Indian Kannada-language drama film

Photo is a 2023 Indian Kannada-language drama film directed, written and produced by Utsav Gonwar starring Mahadev Hadapad, Sandhya Arakere, Veeresh Gonwar and Jahangeer MS. The film premiered at the Bengaluru International Film Festival in 2023 before getting a theatrical release in 2024.

== Cast ==
- Mahadev Hadapad as Gynappa
- Sandhya Arakere as Gangamma
- Veeresh Gonwar as Durgya
- Jahangeer MS

== Reception ==
Vivek M. V. of The Hindu wrote, "Photo has long stretches marked by silence, but the lack of dialogue doesn’t mean the film is uninteresting. Utsav uses striking visuals to convey his points.
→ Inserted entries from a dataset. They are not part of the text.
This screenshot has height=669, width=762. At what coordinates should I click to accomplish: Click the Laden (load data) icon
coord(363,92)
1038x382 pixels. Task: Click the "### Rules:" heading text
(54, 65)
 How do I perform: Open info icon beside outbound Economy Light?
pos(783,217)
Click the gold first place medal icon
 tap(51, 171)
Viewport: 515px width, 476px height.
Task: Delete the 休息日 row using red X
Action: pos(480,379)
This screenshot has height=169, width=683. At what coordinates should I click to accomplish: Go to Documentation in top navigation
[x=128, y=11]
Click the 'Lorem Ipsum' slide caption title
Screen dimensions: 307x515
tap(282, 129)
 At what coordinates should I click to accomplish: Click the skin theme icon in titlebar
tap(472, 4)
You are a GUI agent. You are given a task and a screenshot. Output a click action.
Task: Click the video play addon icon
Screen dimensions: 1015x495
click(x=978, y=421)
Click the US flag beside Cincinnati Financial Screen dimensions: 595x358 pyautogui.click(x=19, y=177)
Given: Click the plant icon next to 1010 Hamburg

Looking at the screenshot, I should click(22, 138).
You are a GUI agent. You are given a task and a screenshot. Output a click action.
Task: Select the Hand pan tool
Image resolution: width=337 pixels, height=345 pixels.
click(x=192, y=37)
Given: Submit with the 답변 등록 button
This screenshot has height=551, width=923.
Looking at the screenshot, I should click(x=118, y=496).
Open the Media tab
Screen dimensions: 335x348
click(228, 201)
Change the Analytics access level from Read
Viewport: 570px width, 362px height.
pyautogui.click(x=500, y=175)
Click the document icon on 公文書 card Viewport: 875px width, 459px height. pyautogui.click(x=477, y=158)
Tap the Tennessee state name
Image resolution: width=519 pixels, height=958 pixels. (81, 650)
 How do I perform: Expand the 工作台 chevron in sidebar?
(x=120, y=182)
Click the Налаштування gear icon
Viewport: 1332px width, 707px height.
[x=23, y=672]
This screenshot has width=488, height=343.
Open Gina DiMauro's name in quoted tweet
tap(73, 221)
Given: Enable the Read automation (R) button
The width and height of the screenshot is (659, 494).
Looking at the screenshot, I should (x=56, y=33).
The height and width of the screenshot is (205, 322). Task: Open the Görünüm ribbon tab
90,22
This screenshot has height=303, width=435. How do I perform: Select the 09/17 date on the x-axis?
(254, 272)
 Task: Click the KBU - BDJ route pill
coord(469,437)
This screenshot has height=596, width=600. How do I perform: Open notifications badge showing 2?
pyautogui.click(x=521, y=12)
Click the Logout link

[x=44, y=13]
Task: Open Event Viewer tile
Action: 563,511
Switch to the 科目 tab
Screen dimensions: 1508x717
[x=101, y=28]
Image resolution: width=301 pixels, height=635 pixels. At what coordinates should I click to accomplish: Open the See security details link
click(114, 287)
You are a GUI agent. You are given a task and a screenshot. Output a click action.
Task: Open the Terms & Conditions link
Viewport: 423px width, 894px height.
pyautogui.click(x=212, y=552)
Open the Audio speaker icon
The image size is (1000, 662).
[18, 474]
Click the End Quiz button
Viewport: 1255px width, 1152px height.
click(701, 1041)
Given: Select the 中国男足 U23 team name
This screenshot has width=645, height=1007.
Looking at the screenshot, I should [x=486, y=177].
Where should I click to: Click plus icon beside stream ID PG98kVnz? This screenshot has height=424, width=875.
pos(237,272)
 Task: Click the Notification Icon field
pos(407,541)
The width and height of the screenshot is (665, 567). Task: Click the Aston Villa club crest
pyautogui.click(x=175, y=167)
The father-son duo’s back-breaking journey on the road might feel repetitive, but it drives home the film’s point of how monotonous and laborious the entire episode was for the migrants". Sridevi S. of The Times of India rated the film 4/5 stars and wrote, "Photo is not your commercial film, but a mirror to the realities of society. The movie is a must watch in theatres". A. Sharadhaa of The New Indian Express rated the film 3.5/5 and wrote, "With its authentic portrayals, the film not only captures the essence of a turbulent era but also unveils the innate resilience ingrained within each of us". A critic from Deccan Herald wrote, "Photo is a moving reminder of the dark days of the pandemic". Sunayana Suresh of The South First wrote, "Photo is a film that is far removed from the usual commercial masala fare. But it has something that can stir emotions in everyone".